Big Finish are celebrating another big Doctor Who anniversary with what else – a multi-Doctor story. But The Quin Dilemma is marking 40 years of the Sixth Doctor with a twist: it’s a team up between four Sixth Doctors! Across the six episodes we’re introduced to Colin Baker’s incarnation at different points in his life. Naturally, he’s also accompanied by various companions to boot. So here he is travelling with Peri and Herbert after the events of TV story Timelash, but also with Flip and Constance, with Mel, and once more with Peri. The threads of time enmesh all four TARDIS teams in a sequence of events that leads to one colossal mashup.

Those threads that tie everything together take the form of the titular Quins. The five heirs to the throne on the planet Arunopal, the squabbling siblings have been a constitutional time bomb their entire lives. Because nobody witnessed their birth the same strange night their mother disappeared, and so nobody knows which was born first. This quin dilemma powers the main arc, as the five must instead compete for the crown by being the first to bring their father… the head of the Doctor!

 

Four linked stories revisits the Sixth Doctor, and his various companions, at various points in his patchwork history

The princes split up in their pursuit of the Time Lord, their hunt weaving in and out of three of the Doctor’s adventures before they return home.
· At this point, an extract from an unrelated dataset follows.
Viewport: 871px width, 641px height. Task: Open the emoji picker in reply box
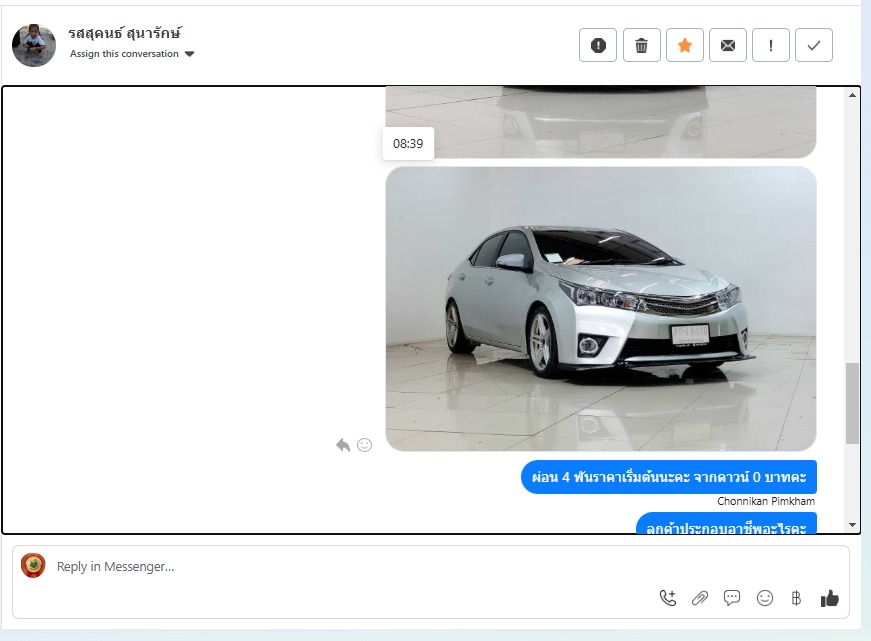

In Chris Chapman’s Escape from Holy Island, the Doctor, Peri and Hubert are in ‘just save someone’ mode. They attempt to help the monks of 8th century Lisdanfarne defend their abbey from invasion. But while their destruction is a historical fact, the gigantic inter-dimensional sky dragons responsible are not. So perhaps there’s just enough wiggle room to make some small difference.

In the two part Sibling Rivalry/Children of the Revolution by Robert Valentine, the Sontarans have interrupted an alien planet’s civil war with an invasion of their own. But Flip just might be the hero the divided world needs to unite them. Then the Doctor and Peri visit the source of the universe’s most powerful fertiliser in Chris Chapman’s The Thousand Year Thaw for, well, a bit of a stroll and a chat actually.

 

Doctor Who: The Lovecraft Invasion - Miranda Raison, Colin Baker, Lisa Greenwood (c) Big Finish Flip Ramon Constance Clarke Sixth Doctor
Doctor Who: The Quin Dilemma reunites Miranda Raison, Colin Baker, Lisa Greenwood as Constance, the Doctor, and Flip (c) Big Finish

Sontaran invasion story Sibling Rivalry/Children of the Revolution provides a highlight starring one of Big Finish’s most charismatic original companion teams

For the most part, the quins hang around the margins of these stories. In both Holy Island and Sibling Rivalry/Children of the Revolution they mainly observe events bad-temperedly before one crucial, but almost accidental, interference. It’s only in Thousand Year Thaw that one of the quins drives the plot itself. Everything is blissfully tranquil, in fact, until his attempts to capture the Doctor inadvertently threaten the entire planet.

While this creates a sense of the Quin arc being tacked on to ideas the writers already had, it’s not much of a problem. The Sontaran two-parter is a particular stand out. The trio of Sixey, Flip and Constance forming a charismatic team not quite like any other in Doctor Who. Dan Starkey’s Sontarans are in fine form too, dancing that perfect line of being faintly ridiculous but completely dangerous and sadistic. And when quins Clarent and Dellan finally do impact the story it’s a genuinely fun and clever way.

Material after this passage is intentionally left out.